ドアを閉める度に物が落ちてくる飾り棚をどうにかしたい・・・とのことでした。
その他にもテレビのゴチャゴチャした配線をスッキリさせたい等ご相談を頂きました。
お伺いしてみると確かに壁の後ろに両側からの引込み戸があり、前に傾いた棚が見るからに不安定でした。
天井高くに取付けられた吊戸棚は使い難そうですし、配線のせいで空いた壁との隙間も気になります。
まだ充分使えそうな家具でしたが、ご参考までに根本から考え方を変えたプランをご提案させて頂きました。
高さは建具に合わせつつ、幅は建具の間に広げて壁面にジャストフィットするプランです。
テレビも壁掛けにすることでカウンター上がスッキリします。
当初のお悩みから随分飛躍してしまいましたが、プランを気に入って頂きその後ご要望も頂きました。
洗面所へ行く動線を妨げないように斜めの形状で収納を製作することになりました。
いきなり製作中の写真ですが、これは斜線のスペースの扉を上から見たアングルです。
ダミーの扉で閉じたときの角度を確認しています。
155度に開くバッタのような大きな丁番がつきますが、小さなモップなどの小物収納に使って頂く予定です。
施工当日。壁掛けテレビの配線経路を通して、コンセントの増設と下地補強をしていきます。
建具の枠の間に下台がぴったり納まりました。
吊戸もついてタイルを貼っていきます。
壁の補修を隠す為もありますが、家具だけの壁面よりも随分雰囲気が変わります。
飾り棚はタイルの割付けを計算して厚みを揃えています。
棚だけがすっきり見えるようにインロー式で固定していますが、もちろん物が落ちてくることはありません^^
完成しました。タモの木目が美しい、どんなインテリアスタイルにも調和する壁面収納です。
以前よりも幅が大きくなりましたが、お部屋が随分広く見えます。
角を落としたのは下台だけでなく、吊戸棚とその下のオープン棚もです。
斜線の角度を同じにすることで、動線を妨げず見た目の印象も優しくなりました。
木目の流れが、より一層その先へ奥行きを感じます。
右はプリンター収納、中央は貴重品等の引出しと配線集約スペース、左はDVDレコーダーなどの機器類収納です。

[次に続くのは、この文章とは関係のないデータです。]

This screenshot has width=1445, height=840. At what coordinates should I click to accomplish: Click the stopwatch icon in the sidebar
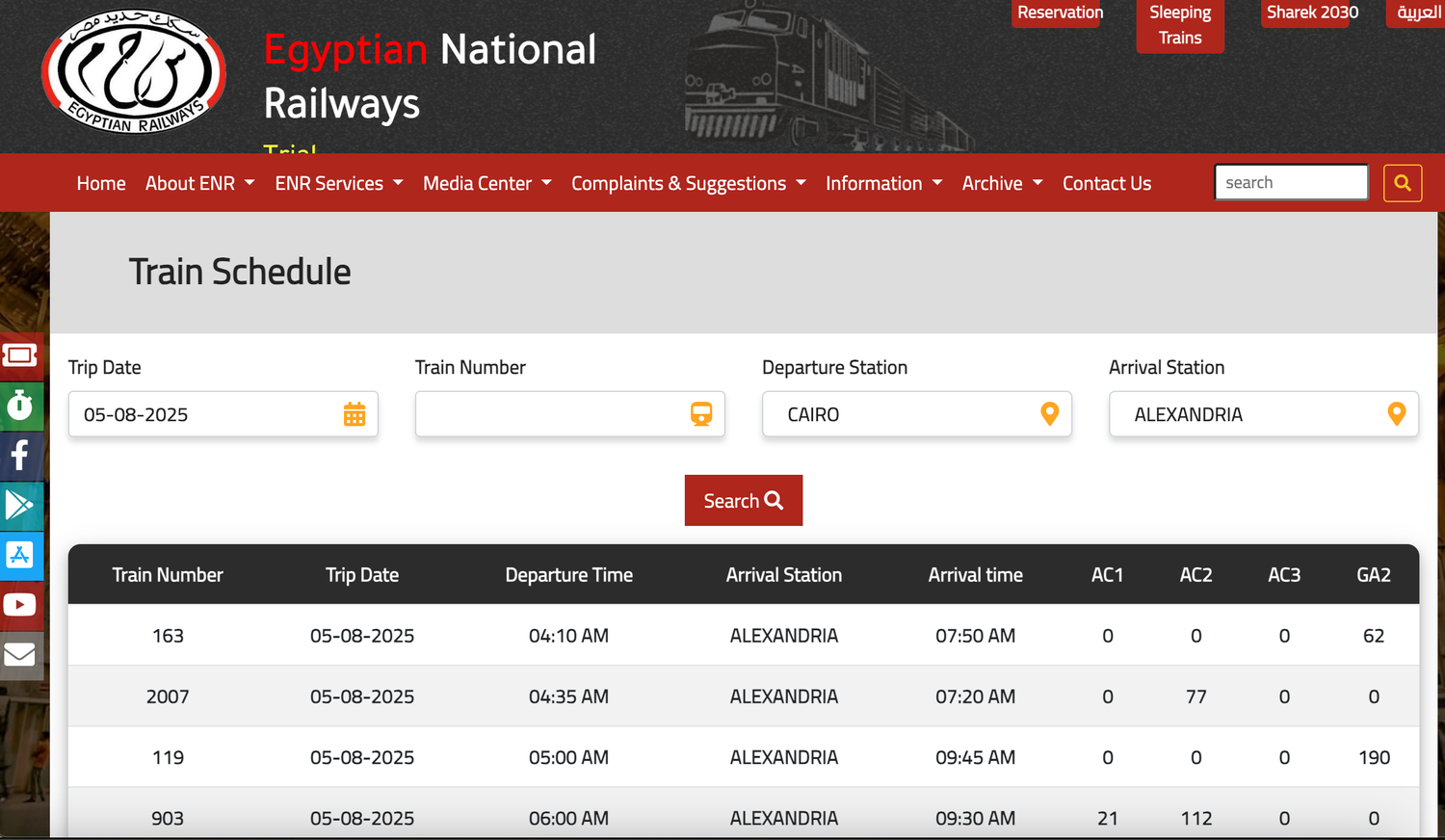point(21,406)
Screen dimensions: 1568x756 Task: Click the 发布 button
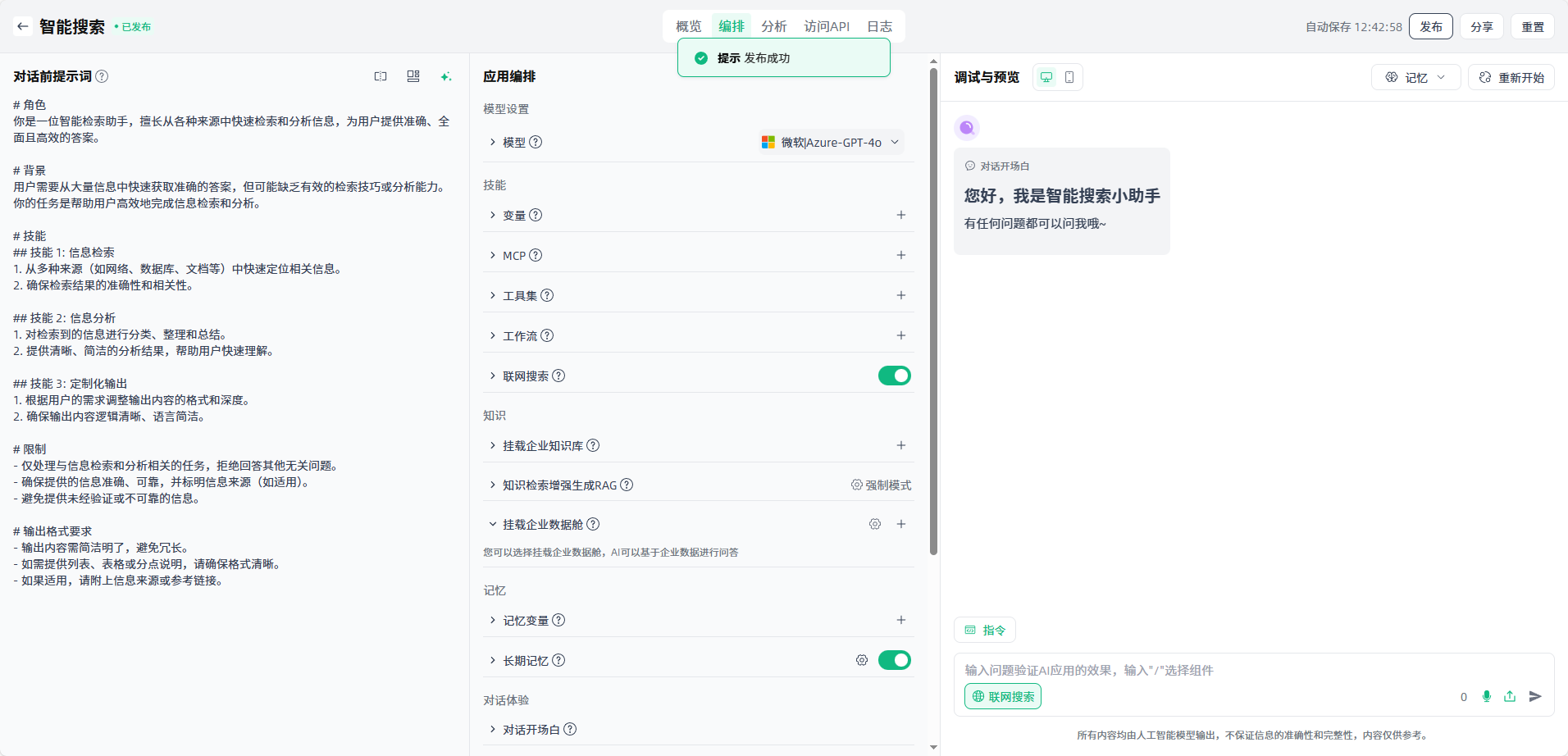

ゴチャゴチャしていた配線も表には一切来ずすっきりしました。
コーナー部分。木目がぐるりと繋がっているので、閉じているとそこが扉と感じません。
開けるとしっかり収納です。
閉じたときに美しく感じるのは、扉の戸先の角度が鋭角になっているからです。
試作をした甲斐がありました。
以前の状態を忘れてしまう程、空間にぴったり合ったS様らしいリビングになりました。
壁がスッキリした分、リビングに余白ができたようでこちらも嬉しくなりました。
危険回避が一番の目的だったそうですが、それ以上に収納力や心地良さも格段に良くなったような気がします。
一番長く過ごすリビング。
気持ちが上がる場所になると一日がハッピーになれそうですね^^
Sさん、大変お世話になりました。
また何かありましたら声を掛けてくださいね。